Vi sono inoltre dei condizionamenti funzionali che possono portare a una precoce usura cartilaginea nei soggetti già predisposti: la corsa collinare, ad esempio, con particolare riferimento alla corsa in discesa, può impegnare non poco le strutture sopra descritte. Anche altre situazioni tecniche, come la corsa a ostacoli o i salti, creano sovraccarico; in ogni caso, perché una forma patologica faccia il suo corso, siamo solitamente in presenza di una o più condizioni tra quelle sopra elencate.
- L’evoluzione
I segni clinici legati al dolore possono diventare manifesti quando vi è già una compromissione del tessuto cartilagineo; in chi corre la comparsa del sintomo è spesso legata a una prestazione di corsa prolungata a ritmi lenti, dove possono essere esaltati i problemi di natura biomeccanica. La risonanza magnetica può evidenziare l’usura e l’esatta sede anatomica della stessa, mentre la TAC può fornire una rappresentazione più accurata dei rapporti articolari. L’evoluzione di questo tipo di usura è comunque molto lento e da un punto di vista sintomatologico sono frequenti alti e bassi legati spesso alla tipologia dell’allenamento.
- Le terapie
L’utilizzo dell’acido ialuronico per via infiltrativa intrarticolare ha portato benefici da un punto di vista terapeutico, giovando non poco anche sulla sintomatologia. Gli effetti di questo tipo di trattamento sono riscontrabilisia come una sorta di condroprotezione sia in relazione a un implemento dello stimolo rigenerativo. Il limite di tale terapia riguarda le cause scatenanti che, quando sono di carattere morfostrutturale, difficilmente potranno essere rimosse, per cui l’effetto terapeutico risulterà limitato nel tempo. Per quanto riguarda la possibilità di condizionare le alterazioni biomeccaniche del gesto motorio, l’ortesi plantare può essere considerata un valido ausilio: il suo compito principale sarà quello di controllare i movimenti torsionali della tibia e di conseguenza del ginocchio, togliendo parte dello stress legato alla dinamica della corsa.
- Il futuro nel sangue
Nuove frontiere terapeutiche sono legate all’utilizzo dei fattori di crescita, ovvero le proteine contenute nelle piastrine del sangue deputate a stimolare la crescita cellulare. La tecnica di applicazione risulta essere sempre di tipo infiltrativo-intrarticolare, dopo che il proprio sangue è stato centrifugato e le piastrine sono state separate dal resto degli emocomponenti. Dobbiamo sempre ricordare che le possibilità di successo terapeutico sono legate al grado di involuzione dei tessuti e che laddove ci sono dei segni di importante usura può essere necessario valutare anche le possibilità di tipo chirurgico, come il release del legamento alare o il riposizionamento rotuleo con lo spostamento dell’inserzione distale dello stesso tendine.
VOCABOLARIO
Condilo. È una protuberanza arrotondata all’estremità di un osso, che permette a quest’ultimo di articolarsi con la concavità dell’articolazione opposta. Oltre a quelli laterale e mediale del femore, nel corpo umano incontriamo condili: mandibolare, occipitale, laterale e mediale della tibia, laterale del metatarso.

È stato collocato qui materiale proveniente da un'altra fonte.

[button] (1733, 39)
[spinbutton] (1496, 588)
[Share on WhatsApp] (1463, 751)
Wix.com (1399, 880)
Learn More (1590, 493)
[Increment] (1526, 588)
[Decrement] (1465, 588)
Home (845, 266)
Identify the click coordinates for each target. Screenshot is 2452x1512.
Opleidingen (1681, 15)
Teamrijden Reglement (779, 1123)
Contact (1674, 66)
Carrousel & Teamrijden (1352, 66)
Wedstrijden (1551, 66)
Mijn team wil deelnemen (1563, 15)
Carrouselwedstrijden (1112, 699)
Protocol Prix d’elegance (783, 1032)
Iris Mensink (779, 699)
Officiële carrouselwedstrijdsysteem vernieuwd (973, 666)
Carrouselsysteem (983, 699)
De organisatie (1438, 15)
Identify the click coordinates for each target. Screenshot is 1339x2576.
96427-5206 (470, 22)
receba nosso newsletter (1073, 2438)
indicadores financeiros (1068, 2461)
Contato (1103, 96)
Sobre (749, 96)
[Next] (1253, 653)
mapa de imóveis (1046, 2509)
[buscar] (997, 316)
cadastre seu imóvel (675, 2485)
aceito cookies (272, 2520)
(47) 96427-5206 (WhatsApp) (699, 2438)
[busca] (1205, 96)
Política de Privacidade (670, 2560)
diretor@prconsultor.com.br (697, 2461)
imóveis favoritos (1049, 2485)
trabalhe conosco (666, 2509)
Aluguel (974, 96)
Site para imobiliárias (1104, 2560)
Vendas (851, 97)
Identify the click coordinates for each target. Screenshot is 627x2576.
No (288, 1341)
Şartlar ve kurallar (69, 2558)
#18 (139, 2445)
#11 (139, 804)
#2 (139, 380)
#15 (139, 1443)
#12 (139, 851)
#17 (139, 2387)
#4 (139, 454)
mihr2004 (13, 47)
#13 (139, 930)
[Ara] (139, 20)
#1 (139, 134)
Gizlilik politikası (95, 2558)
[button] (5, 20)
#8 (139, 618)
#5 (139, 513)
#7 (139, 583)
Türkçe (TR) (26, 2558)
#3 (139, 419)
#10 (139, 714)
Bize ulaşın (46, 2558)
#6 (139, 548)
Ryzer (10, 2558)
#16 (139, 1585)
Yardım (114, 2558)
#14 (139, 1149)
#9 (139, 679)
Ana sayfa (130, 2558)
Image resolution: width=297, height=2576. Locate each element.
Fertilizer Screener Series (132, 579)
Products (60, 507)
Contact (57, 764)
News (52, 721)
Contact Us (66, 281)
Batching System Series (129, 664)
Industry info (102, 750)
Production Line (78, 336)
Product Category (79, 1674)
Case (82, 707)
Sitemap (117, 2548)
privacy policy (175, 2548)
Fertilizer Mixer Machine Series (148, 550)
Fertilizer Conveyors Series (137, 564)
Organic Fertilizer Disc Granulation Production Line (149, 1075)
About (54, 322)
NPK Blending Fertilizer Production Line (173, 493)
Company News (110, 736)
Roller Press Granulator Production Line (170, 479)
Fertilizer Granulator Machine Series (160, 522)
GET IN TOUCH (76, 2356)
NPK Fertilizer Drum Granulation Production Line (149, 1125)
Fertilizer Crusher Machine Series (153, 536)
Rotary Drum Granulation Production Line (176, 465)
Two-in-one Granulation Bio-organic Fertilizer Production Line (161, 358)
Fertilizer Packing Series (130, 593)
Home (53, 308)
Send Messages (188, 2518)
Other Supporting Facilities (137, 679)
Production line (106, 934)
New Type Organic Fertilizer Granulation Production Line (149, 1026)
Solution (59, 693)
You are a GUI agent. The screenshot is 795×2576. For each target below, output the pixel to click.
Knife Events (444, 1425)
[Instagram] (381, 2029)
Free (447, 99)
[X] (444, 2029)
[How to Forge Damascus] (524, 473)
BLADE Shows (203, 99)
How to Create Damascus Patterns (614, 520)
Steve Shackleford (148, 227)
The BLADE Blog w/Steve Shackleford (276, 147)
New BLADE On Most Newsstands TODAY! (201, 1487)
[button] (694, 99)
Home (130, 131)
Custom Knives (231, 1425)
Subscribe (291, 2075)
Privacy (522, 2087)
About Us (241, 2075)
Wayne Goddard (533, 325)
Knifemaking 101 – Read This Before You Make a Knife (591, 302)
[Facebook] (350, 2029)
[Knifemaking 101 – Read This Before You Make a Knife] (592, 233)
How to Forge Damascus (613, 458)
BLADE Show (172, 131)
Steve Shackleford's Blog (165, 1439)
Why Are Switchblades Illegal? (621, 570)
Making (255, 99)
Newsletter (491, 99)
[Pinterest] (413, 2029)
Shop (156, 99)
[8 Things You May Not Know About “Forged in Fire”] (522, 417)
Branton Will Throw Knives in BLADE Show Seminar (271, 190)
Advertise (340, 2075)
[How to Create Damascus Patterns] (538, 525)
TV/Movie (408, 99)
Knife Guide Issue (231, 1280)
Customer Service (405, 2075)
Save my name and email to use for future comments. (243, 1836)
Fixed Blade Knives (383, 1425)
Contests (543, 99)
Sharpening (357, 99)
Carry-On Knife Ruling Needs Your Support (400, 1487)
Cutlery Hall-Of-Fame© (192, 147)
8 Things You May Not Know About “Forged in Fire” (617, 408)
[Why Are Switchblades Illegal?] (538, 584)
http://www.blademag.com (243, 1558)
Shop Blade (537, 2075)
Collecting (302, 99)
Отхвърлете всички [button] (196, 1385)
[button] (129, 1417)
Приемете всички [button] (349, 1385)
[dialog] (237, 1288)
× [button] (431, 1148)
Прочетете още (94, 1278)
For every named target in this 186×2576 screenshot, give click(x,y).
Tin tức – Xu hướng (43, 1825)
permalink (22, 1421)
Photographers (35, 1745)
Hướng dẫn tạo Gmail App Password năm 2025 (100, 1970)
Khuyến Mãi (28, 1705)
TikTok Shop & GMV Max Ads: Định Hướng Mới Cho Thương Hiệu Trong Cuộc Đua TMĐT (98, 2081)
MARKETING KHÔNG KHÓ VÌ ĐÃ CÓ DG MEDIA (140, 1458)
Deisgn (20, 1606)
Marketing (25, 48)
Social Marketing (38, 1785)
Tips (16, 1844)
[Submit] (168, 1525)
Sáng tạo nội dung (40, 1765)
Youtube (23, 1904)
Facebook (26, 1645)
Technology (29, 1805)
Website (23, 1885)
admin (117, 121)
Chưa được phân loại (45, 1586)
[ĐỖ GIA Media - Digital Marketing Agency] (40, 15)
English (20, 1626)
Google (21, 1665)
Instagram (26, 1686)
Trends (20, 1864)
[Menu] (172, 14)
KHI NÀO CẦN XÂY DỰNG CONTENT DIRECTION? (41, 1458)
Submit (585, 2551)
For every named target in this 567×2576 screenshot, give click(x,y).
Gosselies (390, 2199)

Condroprotezione. Protezione del tessuto cartilagineo.
Gola intercondiloidea. Avvallamento anatomico tra i due condili del femore.
Intrarotazione tibiale. Rotazione della tibia verso l’interno nella fase di appoggio del piede.
Legamento alare. Fa parte del gruppo di legamenti e tendini incaricati di rinforzare il ginocchio. Il legamento alare laterale è posizionato nella parte esterna, il legamento alare mediale nella parte interna, il legamento rotuleo nella parte anteriore e in basso, il tendine quadricipite nella parte anteriore e in alto.
Release del legamento alare. Detensione del legamento alare.
Via infiltrativa intrarticolare. Infiltrazione del medicamento direttamente nell’articolazione.